From: Kerfuffle <redacted>
Date: Wed, 4 Oct 2023 14:20:28 +0000 (-0600)
Subject: convert : fix Baichuan2 models by using vocab size in config.json (#3299)
X-Git-Tag: upstream/0.0.4488~3164
X-Git-Url: https://git.djapps.eu/?a=commitdiff_plain;h=019ba1dcd0c7775a5ac0f7442634a330eb0173cc;p=pkg%2Fggml%2Fsources%2Fllama.cpp

convert : fix Baichuan2 models by using vocab size in config.json (#3299)

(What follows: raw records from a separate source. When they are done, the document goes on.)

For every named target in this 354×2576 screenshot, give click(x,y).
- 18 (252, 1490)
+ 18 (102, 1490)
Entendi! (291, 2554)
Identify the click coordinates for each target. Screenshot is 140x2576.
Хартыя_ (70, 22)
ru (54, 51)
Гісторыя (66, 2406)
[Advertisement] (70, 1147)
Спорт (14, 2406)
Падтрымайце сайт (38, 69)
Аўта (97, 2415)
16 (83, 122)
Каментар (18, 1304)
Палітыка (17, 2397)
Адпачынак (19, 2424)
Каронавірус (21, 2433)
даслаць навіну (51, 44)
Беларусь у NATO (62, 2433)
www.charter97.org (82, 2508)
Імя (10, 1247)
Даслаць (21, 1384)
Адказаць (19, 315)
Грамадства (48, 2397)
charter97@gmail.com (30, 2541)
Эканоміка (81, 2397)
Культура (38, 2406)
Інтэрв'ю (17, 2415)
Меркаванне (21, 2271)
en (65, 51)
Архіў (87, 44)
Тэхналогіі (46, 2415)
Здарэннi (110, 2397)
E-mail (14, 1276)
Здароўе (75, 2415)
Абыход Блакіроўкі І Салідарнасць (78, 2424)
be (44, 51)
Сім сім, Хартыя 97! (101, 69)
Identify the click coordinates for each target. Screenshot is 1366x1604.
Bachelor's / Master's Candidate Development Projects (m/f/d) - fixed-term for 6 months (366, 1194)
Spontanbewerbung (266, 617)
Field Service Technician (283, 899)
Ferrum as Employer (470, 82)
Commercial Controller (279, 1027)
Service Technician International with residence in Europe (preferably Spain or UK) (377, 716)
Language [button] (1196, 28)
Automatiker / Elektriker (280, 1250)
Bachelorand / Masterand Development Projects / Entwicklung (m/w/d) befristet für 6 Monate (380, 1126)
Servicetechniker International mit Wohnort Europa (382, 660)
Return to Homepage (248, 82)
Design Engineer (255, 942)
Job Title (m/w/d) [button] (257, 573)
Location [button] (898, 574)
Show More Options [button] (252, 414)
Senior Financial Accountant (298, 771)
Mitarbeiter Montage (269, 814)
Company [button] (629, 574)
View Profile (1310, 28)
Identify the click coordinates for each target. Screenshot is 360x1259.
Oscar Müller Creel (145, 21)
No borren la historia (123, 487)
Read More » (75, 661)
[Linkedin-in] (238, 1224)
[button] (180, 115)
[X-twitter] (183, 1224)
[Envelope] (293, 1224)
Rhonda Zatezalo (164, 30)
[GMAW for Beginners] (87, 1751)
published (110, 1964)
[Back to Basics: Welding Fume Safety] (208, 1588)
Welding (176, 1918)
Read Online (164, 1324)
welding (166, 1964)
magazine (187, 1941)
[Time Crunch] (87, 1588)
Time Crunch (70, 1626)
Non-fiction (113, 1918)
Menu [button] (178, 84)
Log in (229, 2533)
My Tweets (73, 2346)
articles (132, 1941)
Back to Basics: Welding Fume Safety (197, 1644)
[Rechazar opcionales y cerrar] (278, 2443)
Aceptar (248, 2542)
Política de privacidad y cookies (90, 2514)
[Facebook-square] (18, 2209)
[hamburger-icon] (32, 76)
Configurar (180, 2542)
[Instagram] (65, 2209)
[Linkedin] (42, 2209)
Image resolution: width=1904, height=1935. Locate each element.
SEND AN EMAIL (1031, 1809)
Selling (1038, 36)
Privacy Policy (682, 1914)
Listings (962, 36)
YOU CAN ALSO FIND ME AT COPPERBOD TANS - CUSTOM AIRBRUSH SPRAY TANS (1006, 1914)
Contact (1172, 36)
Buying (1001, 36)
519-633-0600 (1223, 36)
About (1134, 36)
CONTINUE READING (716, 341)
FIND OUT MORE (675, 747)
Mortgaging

Use local GGUF package when possible in Baichuan converter
---

diff --git a/convert-baichuan-hf-to-gguf.py b/convert-baichuan-hf-to-gguf.py
index 8bd34dc4..513a7516 100755
--- a/convert-baichuan-hf-to-gguf.py
+++ b/convert-baichuan-hf-to-gguf.py
@@ -11,11 +11,14 @@ import sys
 from pathlib import Path
 from typing import TYPE_CHECKING, Any
 import itertools
-import gguf
 import numpy as np
 import torch
 from sentencepiece import SentencePieceProcessor  # type: ignore[import]
 
+if 'NO_LOCAL_GGUF' not in os.environ:
+    sys.path.insert(1, str(Path(__file__).parent / 'gguf-py' / 'gguf'))
+import gguf
+
 
 if TYPE_CHECKING:
     from typing import TypeAlias
@@ -174,8 +177,11 @@ if not tokenizer_model_file.is_file():
 print("gguf: get sentencepiece tokenizer vocab, scores and token types")
 
 tokenizer = SentencePieceProcessor(str(tokenizer_model_file))
+vocab_size = hparams.get('vocab_size')
+if vocab_size is None:
+    vocab_size = tokenizer.vocab_size()
 
-for i in range(tokenizer.vocab_size()):
+for i in range(vocab_size):
     text: bytes
     score: float